Lake in Grand Traverse County, Michigan, USA

Long Lake is a large lake in the Lower Peninsula of the U.S. state of Michigan. Located about 6 mi west of Traverse City, Long Lake is the largest lake in Grand Traverse County, and the 30th-largest inland lake in Michigan by surface area. Its maximum depth of 70 ft makes it the fifth-deepest lake in Grand Traverse County. Long Lake is home to the largest nesting population of loons in the Lower Peninsula.

Long Lake is primarily within the eponymous Long Lake Township, although a small portion extends south into Green Lake Township. The lake is the primary source of the Platte River, which flows west through Benzie County to Lake Michigan.

== Geography ==
Long Lake is located in Northern Michigan, in northwestern Grand Traverse County. It is mainly situated within Long Lake Township, of which it has lent its name, although a small portion of the southern end of the lake lies within Green Lake Township.

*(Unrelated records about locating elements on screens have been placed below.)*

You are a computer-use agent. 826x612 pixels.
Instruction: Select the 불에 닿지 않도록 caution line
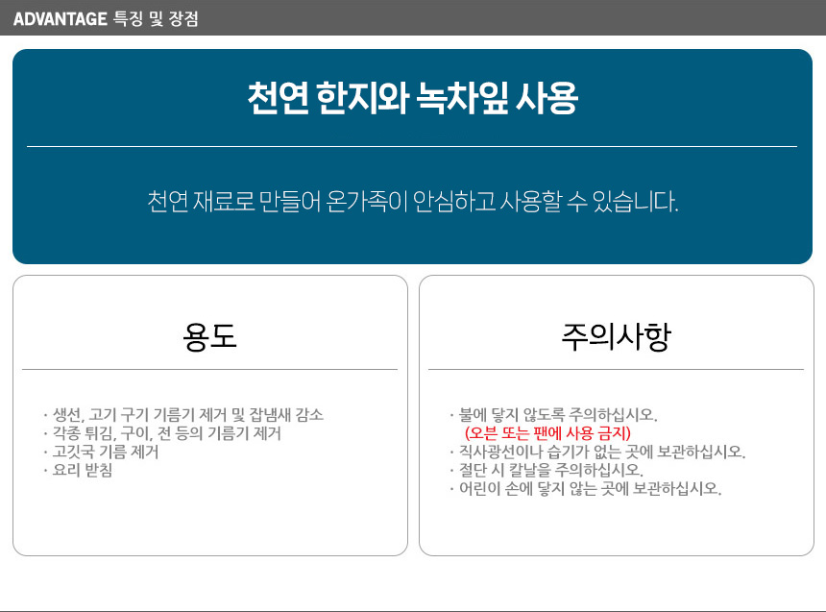[x=557, y=415]
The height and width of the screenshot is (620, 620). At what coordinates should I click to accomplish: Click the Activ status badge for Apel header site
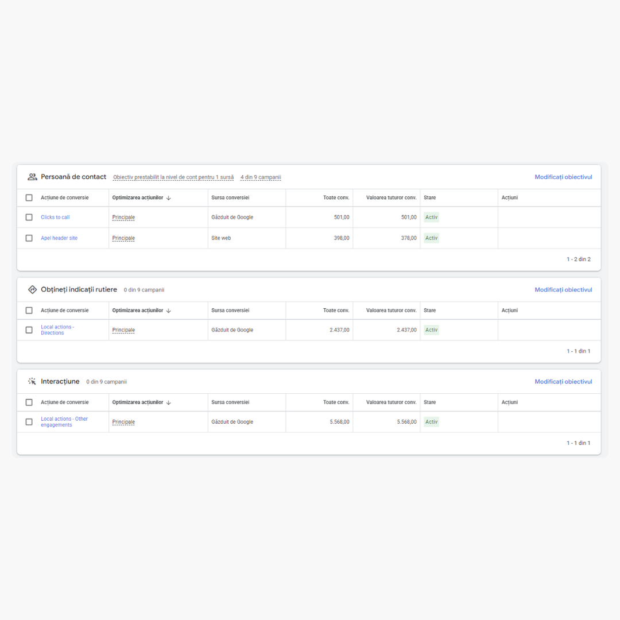click(x=431, y=238)
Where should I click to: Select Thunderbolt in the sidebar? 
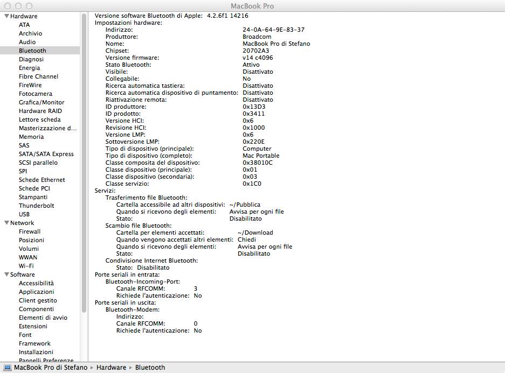point(36,206)
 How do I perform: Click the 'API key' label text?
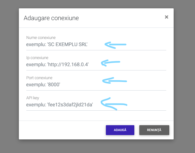[33, 98]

Long Lake is the primary headwaters of the Platte River, which flows westward from the lake, warming as it flows to Lake Michigan in neighboring Benzie County.

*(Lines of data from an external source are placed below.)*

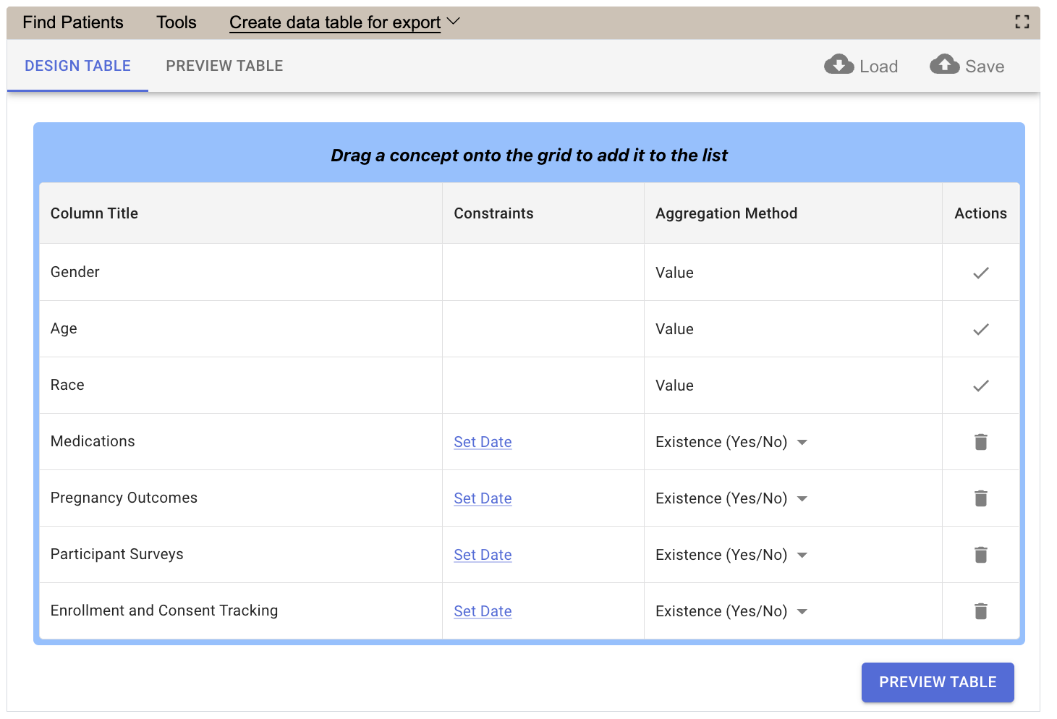The width and height of the screenshot is (1057, 719).
Task: Click Set Date link for Medications
Action: 483,442
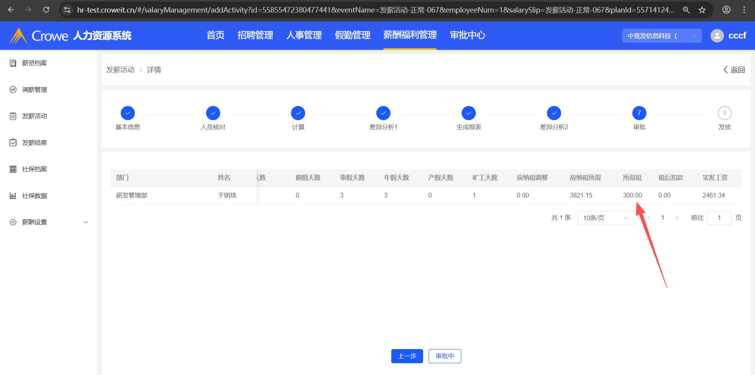Image resolution: width=755 pixels, height=375 pixels.
Task: Click the 发薪活动 breadcrumb link
Action: coord(120,70)
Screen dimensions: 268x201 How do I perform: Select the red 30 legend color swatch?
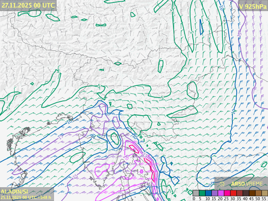(x=233, y=193)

The Carter-Strong Bird Sanctuary is a protection area at the southwestern end of the lake.

== Recreation ==
Long Lake is well-known in the area for being a popular recreation lake.

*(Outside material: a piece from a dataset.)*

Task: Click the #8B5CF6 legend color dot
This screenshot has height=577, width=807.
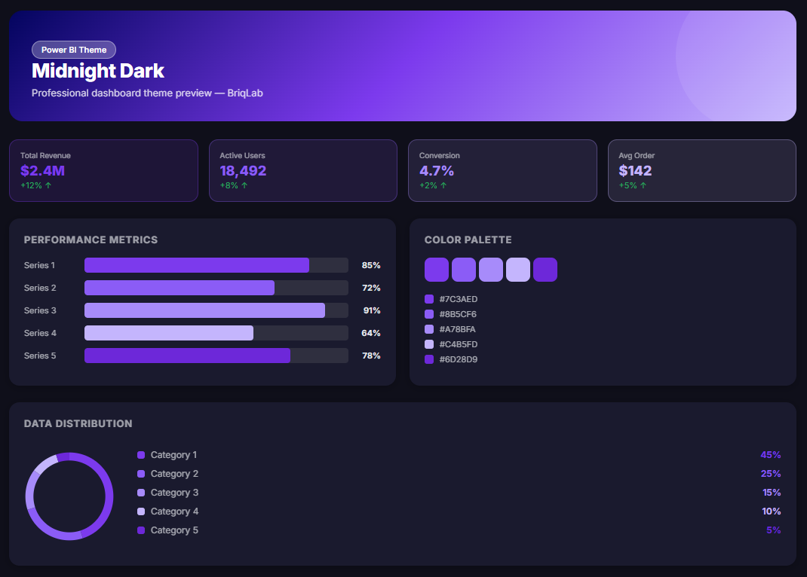Action: coord(429,314)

There are three public parks on the shores of the lake:
- Taylor Park
- Gilbert Park
- Crescent Shores Park & Boat Launch
Many homeowners on the lake also own boats. Boaters on the lake choose to swim, water ski, and fish. Many varieties of fish live in the lake, but fishers tend to find bluegill, largemouth bass, muskellunge, northern pike, rock bass, smallmouth bass, sunfish, walleye and yellow perch.

=== Islands ===
Below is a list of the islands in Long Lake:
- Picnic Island (formerly Covell Island)
- Long Island
- Fox Island
- South Island
- Brush Island
South and Fox islands are owned by the Grand Traverse Regional Land Conservancy.